__EXERCISE BRIEF__.
Give back exactly the lines of the material below that start at the line containing "Activate the measure distance ruler tool" and end at the line containing "Image resolution: width=662", and no others.

__AVAILABLE RECORDS__.
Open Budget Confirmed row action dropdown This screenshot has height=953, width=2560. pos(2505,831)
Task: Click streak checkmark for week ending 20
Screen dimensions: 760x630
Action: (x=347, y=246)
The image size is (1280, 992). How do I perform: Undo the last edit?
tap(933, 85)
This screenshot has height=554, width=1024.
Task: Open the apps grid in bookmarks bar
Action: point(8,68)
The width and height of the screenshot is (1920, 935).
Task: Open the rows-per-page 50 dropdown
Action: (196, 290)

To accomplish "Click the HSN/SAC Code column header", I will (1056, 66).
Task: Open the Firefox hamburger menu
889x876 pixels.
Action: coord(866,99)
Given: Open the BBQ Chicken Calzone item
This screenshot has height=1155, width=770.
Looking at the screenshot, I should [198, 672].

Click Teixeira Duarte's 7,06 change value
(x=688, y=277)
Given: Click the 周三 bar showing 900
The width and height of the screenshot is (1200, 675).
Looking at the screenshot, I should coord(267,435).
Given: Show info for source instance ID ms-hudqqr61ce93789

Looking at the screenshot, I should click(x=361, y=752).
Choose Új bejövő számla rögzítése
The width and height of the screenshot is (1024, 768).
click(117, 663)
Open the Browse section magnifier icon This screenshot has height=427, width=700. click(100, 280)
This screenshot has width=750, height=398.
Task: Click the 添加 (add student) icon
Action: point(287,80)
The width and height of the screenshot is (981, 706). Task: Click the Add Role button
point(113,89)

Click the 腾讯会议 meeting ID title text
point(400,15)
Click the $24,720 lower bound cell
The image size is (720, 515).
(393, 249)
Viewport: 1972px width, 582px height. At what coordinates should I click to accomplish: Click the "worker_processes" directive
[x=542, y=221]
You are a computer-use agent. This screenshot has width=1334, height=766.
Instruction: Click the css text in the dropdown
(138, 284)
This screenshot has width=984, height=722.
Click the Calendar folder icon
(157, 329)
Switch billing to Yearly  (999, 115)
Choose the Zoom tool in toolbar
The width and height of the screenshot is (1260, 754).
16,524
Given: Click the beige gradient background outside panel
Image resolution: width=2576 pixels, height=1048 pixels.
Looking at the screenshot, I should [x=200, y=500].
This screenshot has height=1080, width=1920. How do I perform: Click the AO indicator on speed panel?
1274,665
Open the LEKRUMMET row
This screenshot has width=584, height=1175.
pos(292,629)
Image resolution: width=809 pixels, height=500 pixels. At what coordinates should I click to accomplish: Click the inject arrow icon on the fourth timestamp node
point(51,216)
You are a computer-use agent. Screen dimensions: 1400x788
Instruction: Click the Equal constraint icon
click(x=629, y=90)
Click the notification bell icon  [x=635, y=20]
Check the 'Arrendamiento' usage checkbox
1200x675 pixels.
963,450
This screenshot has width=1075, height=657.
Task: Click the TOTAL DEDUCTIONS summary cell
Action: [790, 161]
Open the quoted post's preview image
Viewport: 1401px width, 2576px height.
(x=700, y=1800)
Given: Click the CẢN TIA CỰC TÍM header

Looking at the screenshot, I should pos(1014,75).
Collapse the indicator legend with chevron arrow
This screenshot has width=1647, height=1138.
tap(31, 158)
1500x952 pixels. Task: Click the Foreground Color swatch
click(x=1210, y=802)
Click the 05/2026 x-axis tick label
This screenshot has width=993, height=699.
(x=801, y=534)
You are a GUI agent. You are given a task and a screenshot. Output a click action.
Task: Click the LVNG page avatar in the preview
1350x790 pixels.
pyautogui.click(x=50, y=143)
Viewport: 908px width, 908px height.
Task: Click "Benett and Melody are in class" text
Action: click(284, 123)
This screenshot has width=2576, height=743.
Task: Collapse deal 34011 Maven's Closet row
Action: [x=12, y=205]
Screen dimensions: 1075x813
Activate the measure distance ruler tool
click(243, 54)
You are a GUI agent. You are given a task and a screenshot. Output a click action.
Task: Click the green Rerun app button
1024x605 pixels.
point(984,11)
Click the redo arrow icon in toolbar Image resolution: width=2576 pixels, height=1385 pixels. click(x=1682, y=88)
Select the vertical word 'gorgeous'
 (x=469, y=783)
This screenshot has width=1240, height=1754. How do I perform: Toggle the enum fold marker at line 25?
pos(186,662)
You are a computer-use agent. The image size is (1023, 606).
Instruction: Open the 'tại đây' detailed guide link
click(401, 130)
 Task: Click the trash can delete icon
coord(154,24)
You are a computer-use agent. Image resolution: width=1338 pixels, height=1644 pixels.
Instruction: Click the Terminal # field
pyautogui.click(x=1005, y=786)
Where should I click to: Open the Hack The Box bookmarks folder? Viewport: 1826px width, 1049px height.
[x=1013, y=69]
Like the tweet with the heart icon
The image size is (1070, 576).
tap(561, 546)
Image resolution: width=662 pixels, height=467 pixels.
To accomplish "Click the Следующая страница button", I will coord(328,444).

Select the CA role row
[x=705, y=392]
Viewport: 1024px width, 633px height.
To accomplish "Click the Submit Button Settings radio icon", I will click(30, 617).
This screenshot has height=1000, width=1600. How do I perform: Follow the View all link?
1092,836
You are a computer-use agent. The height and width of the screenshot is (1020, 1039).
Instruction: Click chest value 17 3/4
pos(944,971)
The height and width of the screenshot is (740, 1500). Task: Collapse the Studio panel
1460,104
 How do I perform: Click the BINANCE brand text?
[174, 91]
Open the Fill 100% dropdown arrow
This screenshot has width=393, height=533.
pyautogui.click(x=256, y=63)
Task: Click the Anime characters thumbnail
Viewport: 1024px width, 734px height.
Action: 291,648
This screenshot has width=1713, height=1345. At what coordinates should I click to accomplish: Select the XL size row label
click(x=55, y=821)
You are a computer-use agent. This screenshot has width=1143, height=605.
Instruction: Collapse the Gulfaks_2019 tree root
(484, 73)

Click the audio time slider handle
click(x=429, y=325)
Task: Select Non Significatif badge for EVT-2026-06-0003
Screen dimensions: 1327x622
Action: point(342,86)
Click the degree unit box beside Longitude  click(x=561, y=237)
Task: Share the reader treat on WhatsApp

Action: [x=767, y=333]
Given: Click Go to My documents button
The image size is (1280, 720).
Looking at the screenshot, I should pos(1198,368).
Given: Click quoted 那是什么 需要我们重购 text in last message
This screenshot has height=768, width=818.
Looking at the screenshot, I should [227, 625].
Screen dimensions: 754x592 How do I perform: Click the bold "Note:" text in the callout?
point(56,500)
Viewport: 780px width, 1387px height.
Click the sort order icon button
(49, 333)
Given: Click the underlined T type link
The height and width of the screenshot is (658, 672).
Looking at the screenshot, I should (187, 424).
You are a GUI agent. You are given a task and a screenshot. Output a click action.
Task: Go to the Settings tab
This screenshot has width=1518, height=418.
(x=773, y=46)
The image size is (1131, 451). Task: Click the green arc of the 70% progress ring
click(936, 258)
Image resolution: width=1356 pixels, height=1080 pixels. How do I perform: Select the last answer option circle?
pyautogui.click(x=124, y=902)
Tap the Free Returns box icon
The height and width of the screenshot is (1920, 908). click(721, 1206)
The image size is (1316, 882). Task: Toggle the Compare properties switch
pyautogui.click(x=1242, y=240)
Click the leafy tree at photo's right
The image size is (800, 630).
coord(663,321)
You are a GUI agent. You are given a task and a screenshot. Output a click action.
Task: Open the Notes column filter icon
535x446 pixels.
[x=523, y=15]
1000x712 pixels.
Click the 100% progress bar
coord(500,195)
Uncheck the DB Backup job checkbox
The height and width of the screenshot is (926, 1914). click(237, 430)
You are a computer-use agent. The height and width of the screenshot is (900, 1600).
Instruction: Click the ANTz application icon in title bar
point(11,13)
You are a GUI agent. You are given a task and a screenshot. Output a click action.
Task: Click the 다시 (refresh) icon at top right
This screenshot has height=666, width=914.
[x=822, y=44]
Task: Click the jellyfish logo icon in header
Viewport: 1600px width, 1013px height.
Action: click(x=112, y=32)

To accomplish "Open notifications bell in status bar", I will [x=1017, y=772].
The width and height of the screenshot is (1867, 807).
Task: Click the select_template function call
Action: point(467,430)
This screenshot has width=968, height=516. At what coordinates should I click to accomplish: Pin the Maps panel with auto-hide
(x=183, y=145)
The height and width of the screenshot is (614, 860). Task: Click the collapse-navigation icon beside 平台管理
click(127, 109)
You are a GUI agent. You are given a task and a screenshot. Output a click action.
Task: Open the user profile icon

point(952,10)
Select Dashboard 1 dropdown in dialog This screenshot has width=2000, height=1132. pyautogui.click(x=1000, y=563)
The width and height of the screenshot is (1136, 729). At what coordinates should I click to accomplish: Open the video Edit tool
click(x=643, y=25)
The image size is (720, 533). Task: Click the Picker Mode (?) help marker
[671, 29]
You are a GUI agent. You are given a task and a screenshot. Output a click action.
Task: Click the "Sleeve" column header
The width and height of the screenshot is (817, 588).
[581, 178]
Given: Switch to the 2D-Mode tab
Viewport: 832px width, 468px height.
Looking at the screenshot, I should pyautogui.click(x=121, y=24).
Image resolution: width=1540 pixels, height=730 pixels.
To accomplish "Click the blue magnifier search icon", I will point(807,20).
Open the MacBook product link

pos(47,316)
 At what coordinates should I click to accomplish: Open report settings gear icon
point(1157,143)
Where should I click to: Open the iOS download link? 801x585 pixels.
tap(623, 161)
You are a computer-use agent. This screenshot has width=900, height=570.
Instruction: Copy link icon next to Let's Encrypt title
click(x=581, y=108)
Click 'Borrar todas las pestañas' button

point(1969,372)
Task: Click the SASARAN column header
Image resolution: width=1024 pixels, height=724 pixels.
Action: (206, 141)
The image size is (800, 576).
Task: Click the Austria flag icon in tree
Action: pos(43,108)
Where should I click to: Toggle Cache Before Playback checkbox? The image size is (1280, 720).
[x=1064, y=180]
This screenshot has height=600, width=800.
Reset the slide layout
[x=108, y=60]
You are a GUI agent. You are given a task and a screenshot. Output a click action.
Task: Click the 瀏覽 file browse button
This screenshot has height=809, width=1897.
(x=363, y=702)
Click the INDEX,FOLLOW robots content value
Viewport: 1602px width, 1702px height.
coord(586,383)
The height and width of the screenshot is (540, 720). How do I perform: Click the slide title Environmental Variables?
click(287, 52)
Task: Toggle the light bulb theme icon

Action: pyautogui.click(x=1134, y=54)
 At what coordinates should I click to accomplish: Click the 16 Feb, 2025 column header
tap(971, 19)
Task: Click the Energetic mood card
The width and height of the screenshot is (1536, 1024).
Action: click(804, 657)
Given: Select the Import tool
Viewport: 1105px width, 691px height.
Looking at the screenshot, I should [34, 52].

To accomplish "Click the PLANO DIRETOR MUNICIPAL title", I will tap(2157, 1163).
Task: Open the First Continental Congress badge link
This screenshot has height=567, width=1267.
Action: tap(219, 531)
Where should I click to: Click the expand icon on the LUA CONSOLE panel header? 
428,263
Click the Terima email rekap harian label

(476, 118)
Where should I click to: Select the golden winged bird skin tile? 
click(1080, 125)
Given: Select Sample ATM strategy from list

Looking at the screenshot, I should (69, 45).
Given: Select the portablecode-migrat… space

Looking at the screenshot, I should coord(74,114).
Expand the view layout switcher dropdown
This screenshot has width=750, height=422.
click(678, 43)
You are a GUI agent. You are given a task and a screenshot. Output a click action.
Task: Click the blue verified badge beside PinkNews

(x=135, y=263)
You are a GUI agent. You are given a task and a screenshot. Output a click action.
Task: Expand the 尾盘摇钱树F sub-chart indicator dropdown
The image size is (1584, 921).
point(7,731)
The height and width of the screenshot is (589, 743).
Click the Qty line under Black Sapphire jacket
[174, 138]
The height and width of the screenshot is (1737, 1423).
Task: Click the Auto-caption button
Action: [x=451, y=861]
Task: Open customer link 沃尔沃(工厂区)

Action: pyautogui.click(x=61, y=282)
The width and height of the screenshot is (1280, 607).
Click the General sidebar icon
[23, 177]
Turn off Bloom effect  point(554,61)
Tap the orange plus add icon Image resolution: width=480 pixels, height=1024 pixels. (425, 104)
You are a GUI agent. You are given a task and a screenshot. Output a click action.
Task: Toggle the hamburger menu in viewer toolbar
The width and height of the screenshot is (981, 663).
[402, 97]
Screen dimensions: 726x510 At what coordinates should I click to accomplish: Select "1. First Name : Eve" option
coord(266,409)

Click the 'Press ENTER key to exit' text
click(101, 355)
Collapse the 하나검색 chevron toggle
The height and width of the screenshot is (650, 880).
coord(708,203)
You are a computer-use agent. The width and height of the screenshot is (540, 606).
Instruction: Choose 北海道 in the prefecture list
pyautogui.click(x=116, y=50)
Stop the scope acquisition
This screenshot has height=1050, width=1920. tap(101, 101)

__TASK RESULT__.
Activate the measure distance ruler tool
click(243, 54)
You are a GUI agent. You are given a task and a screenshot. Output a click action.
Task: Click the green Rerun app button
1024x605 pixels.
point(984,11)
Click the redo arrow icon in toolbar Image resolution: width=2576 pixels, height=1385 pixels. click(x=1682, y=88)
Select the vertical word 'gorgeous'
 (x=469, y=783)
This screenshot has width=1240, height=1754. How do I perform: Toggle the enum fold marker at line 25?
pos(186,662)
You are a computer-use agent. The image size is (1023, 606).
Instruction: Open the 'tại đây' detailed guide link
click(401, 130)
 Task: Click the trash can delete icon
coord(154,24)
You are a computer-use agent. Image resolution: width=1338 pixels, height=1644 pixels.
Instruction: Click the Terminal # field
pyautogui.click(x=1005, y=786)
Where should I click to: Open the Hack The Box bookmarks folder? Viewport: 1826px width, 1049px height.
[x=1013, y=69]
Like the tweet with the heart icon
The image size is (1070, 576).
tap(561, 546)
Image resolution: width=662 pixels, height=467 pixels.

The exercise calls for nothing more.